As AI tools like ChatGPT and large language models (LLMs) reshape how information is surfaced online, marketers know the playbook: understand how LLMs work, and position brands near the right language to appear in AI-generated answers. Yet, industry expert Rand Fishkin is baffled that so few are acting on this knowledge, calling out the surprising lack of agencies and consultants seizing this emerging opportunity. For Fishkin, it’s a “crazy pills” moment—why isn’t everyone racing to master this new, PR-like game of influencing AI-driven visibility?
Wolfram’s Article
The article that Fishkin is responding to “What Is ChatGPT Doing … and Why Does It Work?” by Stephen Wolfram provides a deep dive into the underlying mechanics of ChatGPT and large language models (LLMs). It explains that ChatGPT generates text by predicting the most likely next word (or token) based on vast amounts of training data from human writing. The model does this through a neural network architecture called a transformer, which uses attention mechanisms to analyze patterns across billions of examples. The surprising effectiveness of ChatGPT stems from the discovery that human language—and perhaps human thinking—is simpler and more rule-based than previously assumed. Rather than possessing true understanding or logic, the model’s strength lies in synthesizing human-like responses by navigating a complex “meaning space” built from its training. For marketers, this understanding underscores ChatGPT’s role as a tool for content generation, audience engagement, and customer service.
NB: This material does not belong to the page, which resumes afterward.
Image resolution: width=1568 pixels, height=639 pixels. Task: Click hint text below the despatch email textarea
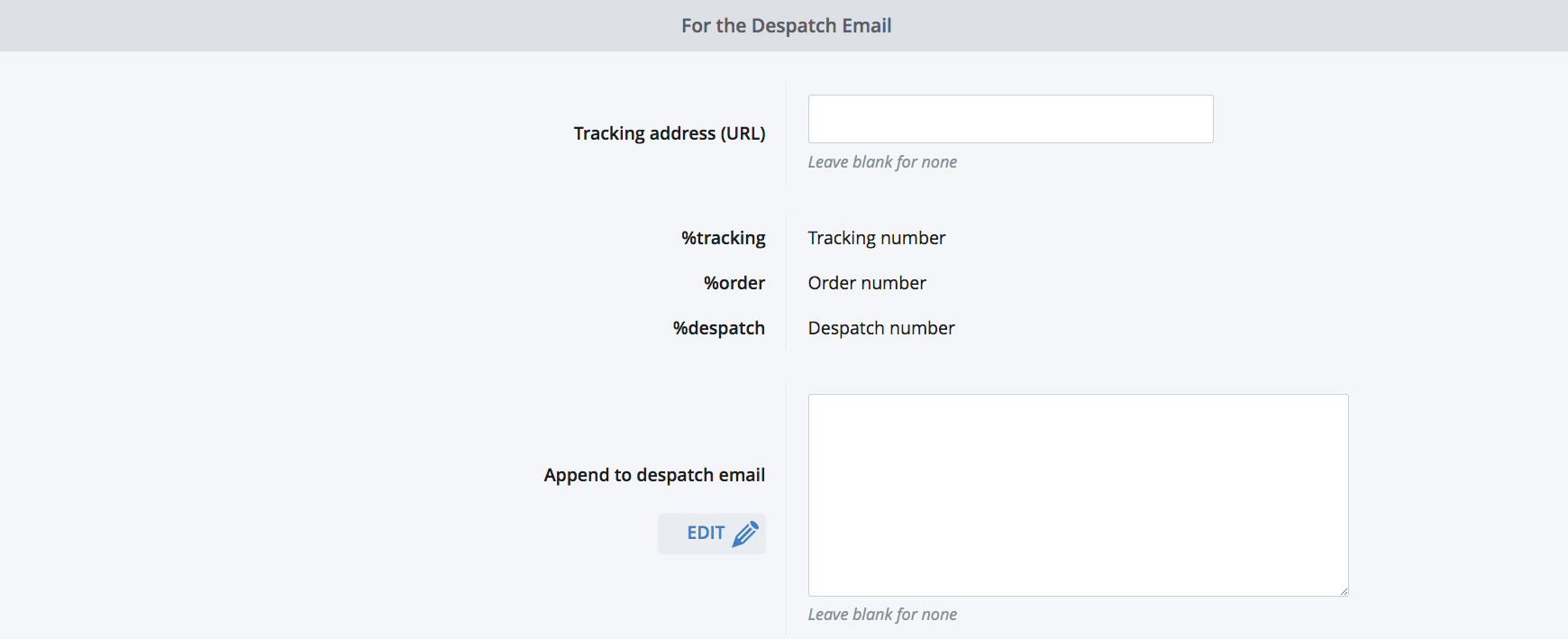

It highlights the potential for LLMs to streamline content production, personalize customer interactions at scale, and even inform marketing strategies through language analysis. However, it also emphasizes the need for human oversight, as these models can generate plausible but inaccurate information. Marketers should leverage ChatGPT as a creative and efficiency-enhancing assistant, not a fully autonomous content solution.